Die verlorene Ehre des Kunstsammlers Gurlitt

Ich bin mir ziemlich sicher, dass keiner der anständigen Journalisten, die dem alten Mann die letzten Monate seines Lebens vergällt haben, sich nun einmal hinsetzt und all die Lügen aufschlüsselt, die in diesem Fall von den Medien fabriziert, verbreitet und breitgetreten wurden. Wenn der Anlass nur stimmt - das ist die Lehre aus dem Fall - wird der Journalismus zum Kettenhund von staatlichen Stellen, die selbst schon reichlich freidrehen. Natürlich erwarten die gleichen Journalisten - es gilt die Unabhängigkeit der Justiz nicht weniger als die Freiheit der Presse - dass sie dafür nicht zur Rechenschaft gezogen werden. Und vermutlich haben sie damit sogar recht. Und suchen sich das nächste Thema, an dem sie ihr klerasilreines Pickelgewissen aufbauen.

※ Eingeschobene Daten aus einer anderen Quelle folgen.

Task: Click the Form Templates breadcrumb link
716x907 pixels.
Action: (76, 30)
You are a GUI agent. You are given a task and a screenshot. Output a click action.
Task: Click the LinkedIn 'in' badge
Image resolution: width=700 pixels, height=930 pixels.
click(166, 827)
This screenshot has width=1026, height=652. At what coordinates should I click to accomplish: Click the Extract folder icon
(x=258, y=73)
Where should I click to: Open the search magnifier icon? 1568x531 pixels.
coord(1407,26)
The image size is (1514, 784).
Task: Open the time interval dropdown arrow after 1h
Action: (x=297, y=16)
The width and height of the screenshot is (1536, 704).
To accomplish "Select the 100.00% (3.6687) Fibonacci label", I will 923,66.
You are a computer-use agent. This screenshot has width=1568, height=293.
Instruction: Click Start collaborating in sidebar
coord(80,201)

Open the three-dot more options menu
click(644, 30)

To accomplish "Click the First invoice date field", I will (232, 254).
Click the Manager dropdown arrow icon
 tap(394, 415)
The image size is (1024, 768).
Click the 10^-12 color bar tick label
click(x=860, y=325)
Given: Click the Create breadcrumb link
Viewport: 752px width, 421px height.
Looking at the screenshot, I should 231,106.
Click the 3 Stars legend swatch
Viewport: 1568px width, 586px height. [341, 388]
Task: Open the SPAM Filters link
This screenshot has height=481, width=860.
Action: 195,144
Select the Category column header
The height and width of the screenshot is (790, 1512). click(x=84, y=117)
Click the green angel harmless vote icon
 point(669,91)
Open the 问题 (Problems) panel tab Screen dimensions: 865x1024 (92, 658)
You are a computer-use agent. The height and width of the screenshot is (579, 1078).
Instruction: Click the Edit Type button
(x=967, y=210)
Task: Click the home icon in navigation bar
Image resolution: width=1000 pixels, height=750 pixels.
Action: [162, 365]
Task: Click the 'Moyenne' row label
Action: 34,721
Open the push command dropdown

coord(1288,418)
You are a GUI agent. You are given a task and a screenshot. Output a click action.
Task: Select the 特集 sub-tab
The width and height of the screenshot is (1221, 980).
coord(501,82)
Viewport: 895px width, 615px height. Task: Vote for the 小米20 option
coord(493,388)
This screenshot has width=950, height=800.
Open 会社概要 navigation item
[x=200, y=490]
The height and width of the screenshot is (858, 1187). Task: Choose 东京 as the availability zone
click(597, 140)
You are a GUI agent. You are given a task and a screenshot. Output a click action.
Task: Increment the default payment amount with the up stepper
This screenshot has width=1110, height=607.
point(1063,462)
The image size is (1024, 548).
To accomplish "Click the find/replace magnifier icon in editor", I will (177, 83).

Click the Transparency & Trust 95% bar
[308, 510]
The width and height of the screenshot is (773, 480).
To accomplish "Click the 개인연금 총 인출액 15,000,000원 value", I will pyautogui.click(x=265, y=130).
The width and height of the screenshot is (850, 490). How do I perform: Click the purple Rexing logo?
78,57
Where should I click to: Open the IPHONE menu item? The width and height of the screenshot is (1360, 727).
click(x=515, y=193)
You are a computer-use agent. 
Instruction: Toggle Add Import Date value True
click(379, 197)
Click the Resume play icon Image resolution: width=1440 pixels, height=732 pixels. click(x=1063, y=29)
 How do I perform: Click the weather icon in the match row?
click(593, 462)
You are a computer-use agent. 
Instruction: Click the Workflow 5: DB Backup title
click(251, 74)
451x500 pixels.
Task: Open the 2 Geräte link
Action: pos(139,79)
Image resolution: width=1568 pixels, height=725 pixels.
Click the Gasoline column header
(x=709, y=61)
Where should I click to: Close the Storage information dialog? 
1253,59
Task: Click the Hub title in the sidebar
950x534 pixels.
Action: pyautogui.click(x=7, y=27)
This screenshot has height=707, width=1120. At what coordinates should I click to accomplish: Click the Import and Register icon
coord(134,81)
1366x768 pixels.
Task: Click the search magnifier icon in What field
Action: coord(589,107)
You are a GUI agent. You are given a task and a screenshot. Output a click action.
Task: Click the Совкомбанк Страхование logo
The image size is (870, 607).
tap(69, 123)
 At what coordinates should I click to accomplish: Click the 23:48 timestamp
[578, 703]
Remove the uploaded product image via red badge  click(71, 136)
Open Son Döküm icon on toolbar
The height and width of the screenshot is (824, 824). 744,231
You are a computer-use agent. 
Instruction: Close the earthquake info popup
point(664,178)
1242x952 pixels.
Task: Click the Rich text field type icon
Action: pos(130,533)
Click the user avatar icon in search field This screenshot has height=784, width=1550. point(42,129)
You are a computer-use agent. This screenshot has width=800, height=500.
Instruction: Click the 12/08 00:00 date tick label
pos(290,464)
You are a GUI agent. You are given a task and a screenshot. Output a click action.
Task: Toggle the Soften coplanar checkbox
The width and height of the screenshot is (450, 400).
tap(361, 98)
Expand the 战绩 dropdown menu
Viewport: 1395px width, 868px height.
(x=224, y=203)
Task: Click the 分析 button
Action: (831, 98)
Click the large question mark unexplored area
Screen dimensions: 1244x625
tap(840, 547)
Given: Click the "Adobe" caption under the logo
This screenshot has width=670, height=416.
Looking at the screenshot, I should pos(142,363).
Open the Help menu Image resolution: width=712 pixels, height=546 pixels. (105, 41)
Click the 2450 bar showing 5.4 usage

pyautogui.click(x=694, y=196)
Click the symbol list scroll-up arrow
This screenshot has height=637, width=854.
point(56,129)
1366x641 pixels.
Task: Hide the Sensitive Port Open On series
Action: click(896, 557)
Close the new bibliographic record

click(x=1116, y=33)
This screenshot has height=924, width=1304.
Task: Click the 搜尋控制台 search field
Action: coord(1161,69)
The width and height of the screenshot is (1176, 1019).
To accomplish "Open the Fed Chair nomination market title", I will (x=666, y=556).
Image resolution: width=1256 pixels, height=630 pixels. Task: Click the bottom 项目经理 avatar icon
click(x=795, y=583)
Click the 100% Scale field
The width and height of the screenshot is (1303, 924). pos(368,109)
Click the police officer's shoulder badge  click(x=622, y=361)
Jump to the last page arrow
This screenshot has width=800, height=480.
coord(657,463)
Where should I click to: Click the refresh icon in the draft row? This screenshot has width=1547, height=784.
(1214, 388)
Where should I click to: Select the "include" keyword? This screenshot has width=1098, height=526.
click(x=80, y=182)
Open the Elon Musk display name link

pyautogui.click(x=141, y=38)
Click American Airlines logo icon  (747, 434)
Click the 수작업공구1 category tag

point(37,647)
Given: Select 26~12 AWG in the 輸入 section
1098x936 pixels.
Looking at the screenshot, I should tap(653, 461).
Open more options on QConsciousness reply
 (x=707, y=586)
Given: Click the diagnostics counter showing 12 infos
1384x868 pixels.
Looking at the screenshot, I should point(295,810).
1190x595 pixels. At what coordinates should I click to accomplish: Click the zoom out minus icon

Aber ich bedaure es heute sehr, nicht mehr für Gurlitt als nur einen einzigen Beitrag in der FAZ geschrieben zu haben. Der Mann hatte sehr recht, sich hinter seiner Tür mit seiner Kunst zu vergraben. Nulla Spes findet sich jenseits der Kunst.

Dienstag, 6. Mai 2014, 18:19, von donalphons | |comment

 
In den Nachrichten heute um 16:30 im DeutschlandradioKultur wurde Gurlitts Vater Hildebrand schlicht und kurz als "Hitlers Kunsthändler" bezeichnet.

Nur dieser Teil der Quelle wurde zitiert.